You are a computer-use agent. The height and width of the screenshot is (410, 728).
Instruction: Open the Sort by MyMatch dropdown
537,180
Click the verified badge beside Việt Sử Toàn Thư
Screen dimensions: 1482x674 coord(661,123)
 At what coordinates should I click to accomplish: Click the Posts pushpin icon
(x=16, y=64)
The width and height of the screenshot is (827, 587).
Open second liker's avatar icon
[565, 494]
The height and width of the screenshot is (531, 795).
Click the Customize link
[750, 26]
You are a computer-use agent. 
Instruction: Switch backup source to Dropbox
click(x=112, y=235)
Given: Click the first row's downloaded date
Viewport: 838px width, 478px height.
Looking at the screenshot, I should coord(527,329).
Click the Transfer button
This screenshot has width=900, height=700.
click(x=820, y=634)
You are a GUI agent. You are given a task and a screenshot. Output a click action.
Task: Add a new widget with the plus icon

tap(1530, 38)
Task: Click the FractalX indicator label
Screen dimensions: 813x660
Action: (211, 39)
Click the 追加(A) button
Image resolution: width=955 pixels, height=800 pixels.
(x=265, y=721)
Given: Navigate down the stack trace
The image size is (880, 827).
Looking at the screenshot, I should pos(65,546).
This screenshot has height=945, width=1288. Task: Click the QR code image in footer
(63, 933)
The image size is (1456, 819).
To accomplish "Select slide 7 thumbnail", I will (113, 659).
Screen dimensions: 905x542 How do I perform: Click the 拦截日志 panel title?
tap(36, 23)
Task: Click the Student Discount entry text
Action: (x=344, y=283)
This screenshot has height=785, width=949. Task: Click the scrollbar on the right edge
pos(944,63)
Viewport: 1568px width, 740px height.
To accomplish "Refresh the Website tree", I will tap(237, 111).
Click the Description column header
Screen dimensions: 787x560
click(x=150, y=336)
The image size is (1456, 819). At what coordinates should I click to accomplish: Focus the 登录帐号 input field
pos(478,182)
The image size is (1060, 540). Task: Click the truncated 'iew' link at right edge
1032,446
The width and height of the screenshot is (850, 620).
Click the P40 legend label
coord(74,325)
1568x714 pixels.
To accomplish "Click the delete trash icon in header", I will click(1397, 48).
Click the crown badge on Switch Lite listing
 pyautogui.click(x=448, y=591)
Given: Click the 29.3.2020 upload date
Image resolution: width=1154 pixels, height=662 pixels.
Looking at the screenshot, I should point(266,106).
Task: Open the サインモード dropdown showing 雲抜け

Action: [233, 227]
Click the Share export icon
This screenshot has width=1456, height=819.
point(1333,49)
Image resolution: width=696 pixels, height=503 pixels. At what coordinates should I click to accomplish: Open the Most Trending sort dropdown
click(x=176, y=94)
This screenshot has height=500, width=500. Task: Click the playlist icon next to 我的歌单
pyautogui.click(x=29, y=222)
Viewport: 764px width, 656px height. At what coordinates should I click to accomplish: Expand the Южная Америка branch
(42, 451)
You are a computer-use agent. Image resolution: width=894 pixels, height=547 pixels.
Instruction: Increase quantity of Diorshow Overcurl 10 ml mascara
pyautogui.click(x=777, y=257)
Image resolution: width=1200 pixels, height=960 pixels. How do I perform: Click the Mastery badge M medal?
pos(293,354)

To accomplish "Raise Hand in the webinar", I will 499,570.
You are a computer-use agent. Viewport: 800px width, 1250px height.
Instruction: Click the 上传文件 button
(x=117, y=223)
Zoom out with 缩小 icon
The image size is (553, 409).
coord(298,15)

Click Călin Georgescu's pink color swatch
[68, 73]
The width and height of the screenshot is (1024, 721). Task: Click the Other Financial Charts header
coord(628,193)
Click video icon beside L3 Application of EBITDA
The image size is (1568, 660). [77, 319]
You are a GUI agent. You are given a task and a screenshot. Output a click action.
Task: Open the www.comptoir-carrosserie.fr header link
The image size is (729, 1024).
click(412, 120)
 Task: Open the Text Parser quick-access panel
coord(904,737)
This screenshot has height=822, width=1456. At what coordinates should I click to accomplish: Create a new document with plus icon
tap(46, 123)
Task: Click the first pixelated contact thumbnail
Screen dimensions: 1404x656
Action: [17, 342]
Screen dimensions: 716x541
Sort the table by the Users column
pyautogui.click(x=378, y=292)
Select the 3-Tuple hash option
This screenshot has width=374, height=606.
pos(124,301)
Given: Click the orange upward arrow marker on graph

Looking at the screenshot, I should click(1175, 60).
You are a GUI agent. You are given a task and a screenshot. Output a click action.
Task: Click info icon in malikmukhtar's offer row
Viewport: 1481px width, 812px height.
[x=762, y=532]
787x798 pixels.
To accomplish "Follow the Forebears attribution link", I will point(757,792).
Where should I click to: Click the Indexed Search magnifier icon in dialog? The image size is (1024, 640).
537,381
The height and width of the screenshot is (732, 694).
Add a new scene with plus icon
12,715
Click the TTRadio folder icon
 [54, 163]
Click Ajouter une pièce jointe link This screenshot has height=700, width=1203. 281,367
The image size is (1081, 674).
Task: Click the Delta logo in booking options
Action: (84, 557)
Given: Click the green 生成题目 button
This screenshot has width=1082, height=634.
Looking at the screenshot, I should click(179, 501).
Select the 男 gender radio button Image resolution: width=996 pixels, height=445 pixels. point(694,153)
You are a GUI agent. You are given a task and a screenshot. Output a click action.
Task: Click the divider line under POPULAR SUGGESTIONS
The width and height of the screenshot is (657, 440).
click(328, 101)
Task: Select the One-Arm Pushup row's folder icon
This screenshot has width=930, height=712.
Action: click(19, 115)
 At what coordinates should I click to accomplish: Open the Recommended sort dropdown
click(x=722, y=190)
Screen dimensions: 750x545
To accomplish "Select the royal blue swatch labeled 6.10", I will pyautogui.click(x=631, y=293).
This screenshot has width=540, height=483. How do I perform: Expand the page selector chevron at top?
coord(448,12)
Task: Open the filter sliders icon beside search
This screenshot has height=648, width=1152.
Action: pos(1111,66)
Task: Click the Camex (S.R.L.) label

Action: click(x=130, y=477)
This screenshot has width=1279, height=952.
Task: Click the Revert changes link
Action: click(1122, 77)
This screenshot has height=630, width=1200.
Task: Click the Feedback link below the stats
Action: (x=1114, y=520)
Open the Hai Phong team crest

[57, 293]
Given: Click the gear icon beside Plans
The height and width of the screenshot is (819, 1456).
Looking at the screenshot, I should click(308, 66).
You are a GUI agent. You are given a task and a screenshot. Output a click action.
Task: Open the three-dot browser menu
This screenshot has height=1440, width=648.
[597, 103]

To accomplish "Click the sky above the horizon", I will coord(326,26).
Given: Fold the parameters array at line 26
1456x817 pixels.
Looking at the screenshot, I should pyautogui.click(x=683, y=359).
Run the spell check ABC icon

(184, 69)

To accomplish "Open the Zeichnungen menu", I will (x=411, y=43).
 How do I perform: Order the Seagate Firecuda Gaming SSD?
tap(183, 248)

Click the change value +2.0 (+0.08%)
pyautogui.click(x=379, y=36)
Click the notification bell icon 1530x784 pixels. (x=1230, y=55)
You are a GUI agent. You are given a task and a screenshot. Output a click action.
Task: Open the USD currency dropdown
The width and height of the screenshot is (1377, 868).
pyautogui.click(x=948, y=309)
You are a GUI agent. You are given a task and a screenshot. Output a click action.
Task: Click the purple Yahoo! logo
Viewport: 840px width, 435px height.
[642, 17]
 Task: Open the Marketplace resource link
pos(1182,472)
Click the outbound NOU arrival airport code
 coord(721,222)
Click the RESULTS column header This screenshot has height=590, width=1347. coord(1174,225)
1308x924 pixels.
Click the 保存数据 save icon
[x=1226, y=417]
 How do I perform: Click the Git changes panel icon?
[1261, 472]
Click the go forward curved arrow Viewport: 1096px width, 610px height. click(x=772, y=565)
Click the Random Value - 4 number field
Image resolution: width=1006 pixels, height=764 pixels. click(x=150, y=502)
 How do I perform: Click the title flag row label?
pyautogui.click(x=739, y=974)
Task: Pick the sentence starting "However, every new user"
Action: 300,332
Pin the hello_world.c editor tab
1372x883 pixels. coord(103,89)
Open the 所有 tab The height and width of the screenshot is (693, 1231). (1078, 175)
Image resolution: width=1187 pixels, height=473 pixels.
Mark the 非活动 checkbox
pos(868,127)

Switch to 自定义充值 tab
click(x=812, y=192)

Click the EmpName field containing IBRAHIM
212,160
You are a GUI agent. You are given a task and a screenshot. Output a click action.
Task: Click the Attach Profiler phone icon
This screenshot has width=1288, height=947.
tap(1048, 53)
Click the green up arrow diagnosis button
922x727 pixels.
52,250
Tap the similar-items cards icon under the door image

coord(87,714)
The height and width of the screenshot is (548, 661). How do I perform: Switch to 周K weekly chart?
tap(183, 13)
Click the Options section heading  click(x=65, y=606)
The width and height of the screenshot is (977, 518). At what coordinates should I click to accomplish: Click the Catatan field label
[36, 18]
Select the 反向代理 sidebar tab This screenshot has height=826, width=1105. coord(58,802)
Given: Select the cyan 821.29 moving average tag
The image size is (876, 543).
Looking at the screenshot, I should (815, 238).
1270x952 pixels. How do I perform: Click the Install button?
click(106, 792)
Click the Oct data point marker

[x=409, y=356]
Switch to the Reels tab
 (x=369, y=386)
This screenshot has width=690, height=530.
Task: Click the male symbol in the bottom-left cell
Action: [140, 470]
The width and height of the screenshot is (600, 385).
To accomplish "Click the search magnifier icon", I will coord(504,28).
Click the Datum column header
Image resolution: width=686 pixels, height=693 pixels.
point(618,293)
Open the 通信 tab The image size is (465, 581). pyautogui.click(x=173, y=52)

* Exercise description:
Reproduce the data starting at the first line and ending at the line containing "Screen dimensions: 1482x674 coord(661,123)", but swap "dropdown" for "menu" and keep everything else the same.

* Exercise solution:
You are a computer-use agent. The height and width of the screenshot is (410, 728).
Instruction: Open the Sort by MyMatch menu
537,180
Click the verified badge beside Việt Sử Toàn Thư
Screen dimensions: 1482x674 coord(661,123)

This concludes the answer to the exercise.